## Data to use
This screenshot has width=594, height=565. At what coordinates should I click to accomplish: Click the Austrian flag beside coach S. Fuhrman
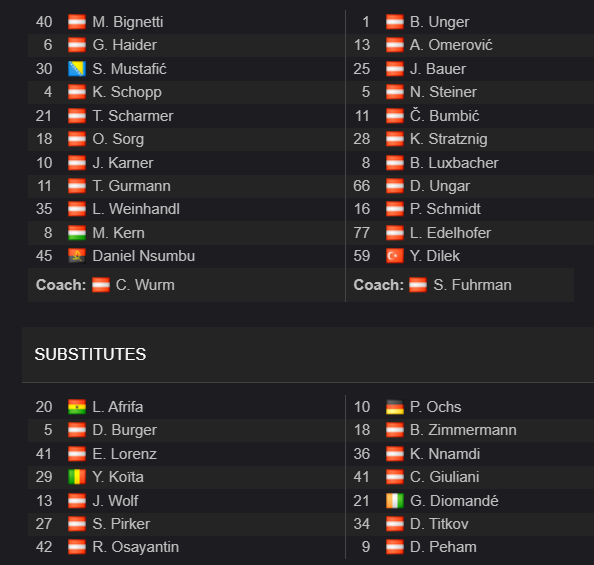[418, 285]
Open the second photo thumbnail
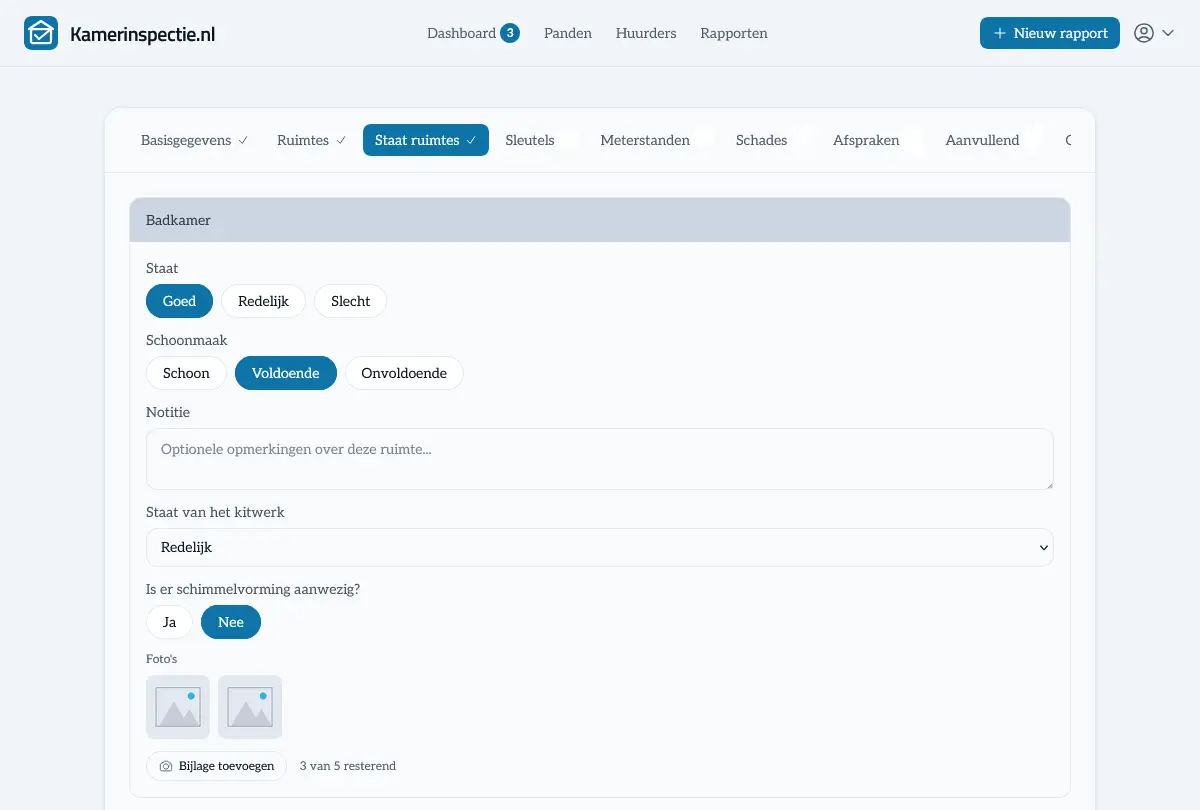This screenshot has width=1200, height=810. tap(250, 707)
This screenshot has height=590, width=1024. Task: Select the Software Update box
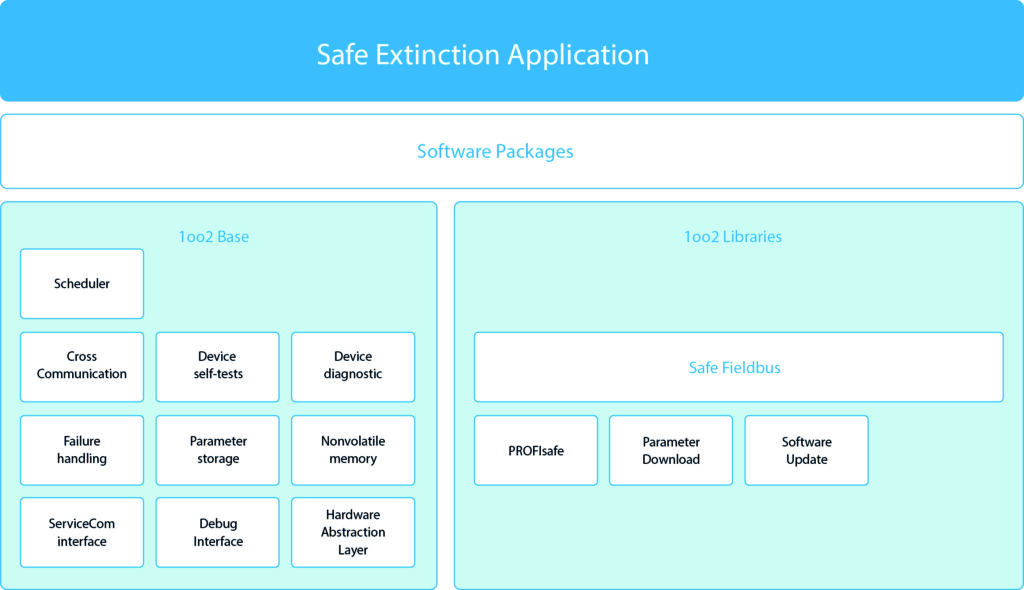tap(806, 451)
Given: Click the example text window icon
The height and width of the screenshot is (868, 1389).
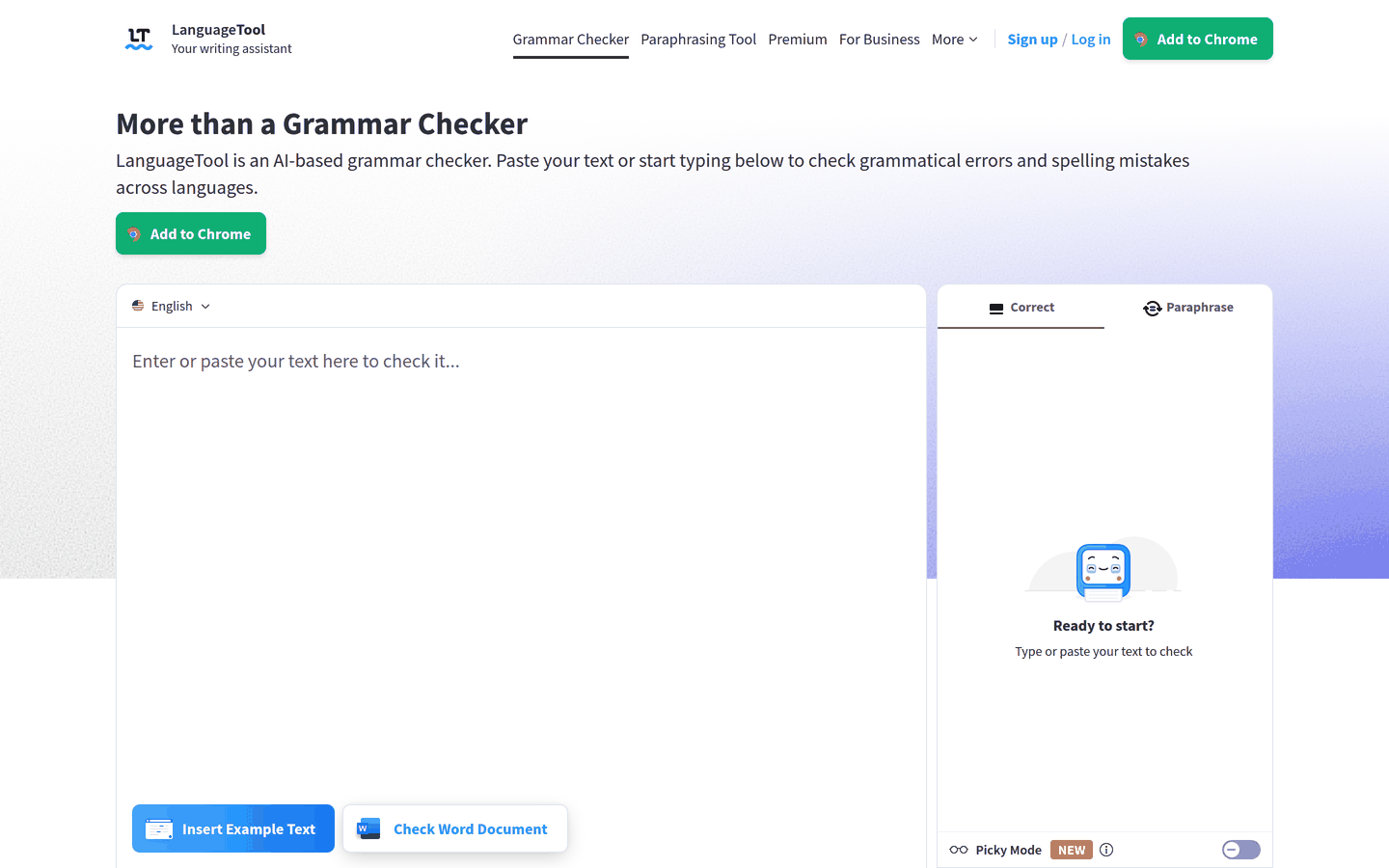Looking at the screenshot, I should [159, 828].
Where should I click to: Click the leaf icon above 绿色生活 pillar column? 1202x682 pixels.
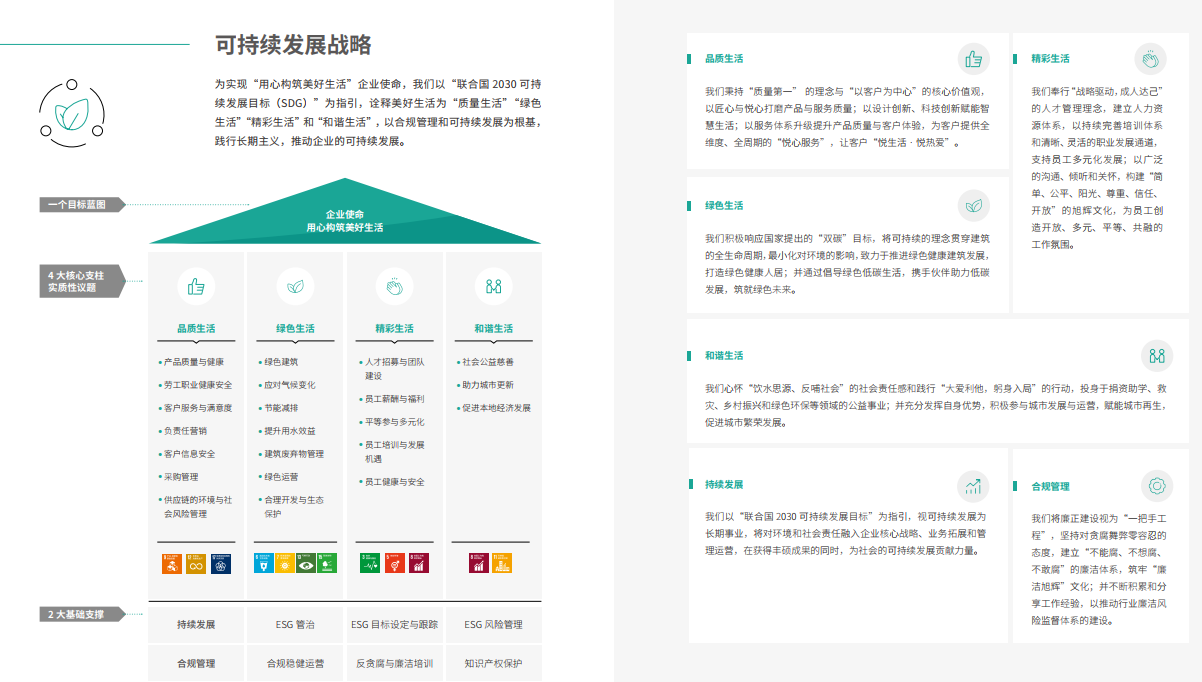point(295,286)
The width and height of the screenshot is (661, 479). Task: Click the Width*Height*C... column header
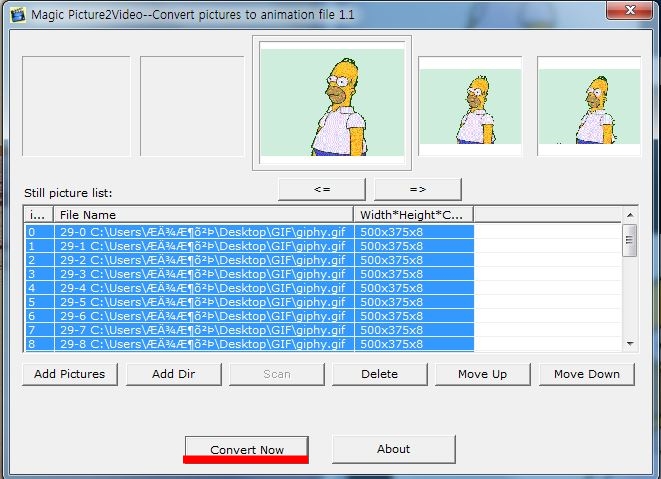click(x=413, y=214)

## Work instructions
Set down exactly the lines between the line containing "The height and" and the end of the records above, both ends included; pictures stay out.

## Your response
The height and width of the screenshot is (868, 1389).
Looking at the screenshot, I should [159, 828].
Where should I click to: Click the leaf icon above 绿色生活 pillar column? 1202x682 pixels.
point(295,286)
The width and height of the screenshot is (661, 479). Task: Click the Width*Height*C... column header
click(x=413, y=214)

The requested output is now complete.